As the American version of Danish hit Forbrydelsen comes to a close we now have this box-set comprising the complete series, but as seasons 1-3 have already been looked at in detail, we will concentrate on the final season.
Most shows end on a whimper and not a bang, the demands of network TV wringing every drop from a saleable commodity until the drained lifeless, twitching show slowly expires. That The Killing manages to do this in four seasons is something of a disappointment. Here we have a truncated six episode wrap up that tries to cover too much. Rather than re-evaluate, it feels as if a larger story has been shoehorned into a smaller narrative. Following on directly from the last season and the - ahem - not entirely ethical  actions of Sarah Linden (Mireille Enos), and how this has compromised her detective partner Holder (Joel Kinnaman). The stage is set for an investigation into moral rights versus legal and the thin blue line between good and evil and the fall out among family and friends, loyalty and trust. Unfortunately this aspect is sidelined for an investigation into the murder of a wealthy family whose one survivor is their estranged injured son, a member of an all boys' military academy.

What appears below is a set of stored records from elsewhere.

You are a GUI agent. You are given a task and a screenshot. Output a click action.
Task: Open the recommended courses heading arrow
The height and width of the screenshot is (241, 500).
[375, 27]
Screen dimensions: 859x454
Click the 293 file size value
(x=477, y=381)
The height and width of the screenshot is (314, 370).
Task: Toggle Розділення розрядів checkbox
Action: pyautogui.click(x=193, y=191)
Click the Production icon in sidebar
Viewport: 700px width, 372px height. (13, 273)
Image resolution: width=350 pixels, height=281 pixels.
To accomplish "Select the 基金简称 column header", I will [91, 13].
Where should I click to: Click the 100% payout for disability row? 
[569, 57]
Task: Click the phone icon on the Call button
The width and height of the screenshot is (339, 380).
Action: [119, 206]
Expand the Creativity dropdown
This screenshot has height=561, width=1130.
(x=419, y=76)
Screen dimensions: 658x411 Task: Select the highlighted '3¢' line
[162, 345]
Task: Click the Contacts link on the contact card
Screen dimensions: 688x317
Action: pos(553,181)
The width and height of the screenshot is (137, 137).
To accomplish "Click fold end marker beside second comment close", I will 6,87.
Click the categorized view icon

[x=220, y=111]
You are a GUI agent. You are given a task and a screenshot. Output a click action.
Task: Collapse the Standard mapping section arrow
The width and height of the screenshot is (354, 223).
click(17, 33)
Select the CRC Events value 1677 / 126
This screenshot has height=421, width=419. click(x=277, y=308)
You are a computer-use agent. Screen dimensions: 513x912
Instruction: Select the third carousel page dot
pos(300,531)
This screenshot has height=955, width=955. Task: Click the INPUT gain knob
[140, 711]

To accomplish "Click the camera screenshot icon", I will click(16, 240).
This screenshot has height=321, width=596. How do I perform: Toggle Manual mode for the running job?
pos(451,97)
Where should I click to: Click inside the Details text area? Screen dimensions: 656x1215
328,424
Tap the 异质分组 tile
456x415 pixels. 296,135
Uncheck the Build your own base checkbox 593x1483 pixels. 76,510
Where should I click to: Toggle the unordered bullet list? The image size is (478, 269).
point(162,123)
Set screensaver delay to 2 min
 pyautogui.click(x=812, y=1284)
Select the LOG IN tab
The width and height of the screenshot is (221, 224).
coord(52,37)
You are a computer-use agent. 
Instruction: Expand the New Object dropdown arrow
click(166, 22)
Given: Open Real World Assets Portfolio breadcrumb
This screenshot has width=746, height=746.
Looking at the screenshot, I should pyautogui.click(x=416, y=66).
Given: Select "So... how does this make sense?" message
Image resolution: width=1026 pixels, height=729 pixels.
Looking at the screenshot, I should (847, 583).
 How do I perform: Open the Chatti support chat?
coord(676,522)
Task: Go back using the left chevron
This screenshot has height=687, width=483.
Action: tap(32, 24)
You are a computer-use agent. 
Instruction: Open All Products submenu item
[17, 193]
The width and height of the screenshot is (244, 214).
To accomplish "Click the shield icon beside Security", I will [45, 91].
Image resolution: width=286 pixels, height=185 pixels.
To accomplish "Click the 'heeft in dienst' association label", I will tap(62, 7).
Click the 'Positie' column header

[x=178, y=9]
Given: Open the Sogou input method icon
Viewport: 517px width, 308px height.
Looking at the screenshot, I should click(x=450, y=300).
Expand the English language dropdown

As an investigation into privilege and psychosis, this season falls flat. The great strength of previous seasons has been the street level environment it inhabited. It felt grubby and normal, desaurated and mundane without rubbing your face in the dirt. Here we just have a procedural detective story with a troubled, possibly murderous child, Kyle Stansbury (Tyler Ross), and the obstructive Colonel/headmaster who runs the academy (hello Joan Allen). If it all sounds A Few Good Dead Poets Jacket then that’s because it is. Allen gives full on scenery chewing as Colonel Jessup here, just one code red away from full on parody. There is none of the inherent sympathy for the street level homeless and lost of the previous season, just a bunch of faceless gun nuts with sublimated sexual urges and houses in the Hamptons.
Away from the detective business we have Linden slowly unravelling as the weight of her actions press down on her and the pressure mounts on recovering addict Holder as the realisation that his life is in the hands of someone who is increasingly unstable could lead him down a rocky road. Both Enos and Kinnaman are capable actors but here this season falls dangerously close to melodrama. Once likeably flawed, they become neurotic and unlikeable in one scene then back to the detective business in another. It makes for a schizophrenic ending to the show. Direction is as good as ever but the material is much flimsier this time; both Lodge Kerrigan and Jonathan Demme are back this season but with nothing like the impact their respective work had in season three. Demme has the unfortunate task of directing the final episode, which requires all his previous thriller skills from derailing into a conclusion with each revelation more shocking than the last.
Most egregious of all is a coda that wraps up with a supposed happy ending, or maybe this is the most deliciously dark and horrific ending ever devised by a TV show. Really if you stop and think about those two characters over the last four years, does that feel like something that will end well?
In the long term, the decision to revive the show from cancellation may have been a wrong one. Season three is still the stand out for me but the story was told in the first two years. One day we will get 24 part standalone serials which have a beginning middle and end and leave us begging for more. In the meantime we will just have to watch our favourite shows wither and slowly die.
Not a great finale then, but if you have seen the first three seasons you will need to see how the narrative arc set up last season concludes.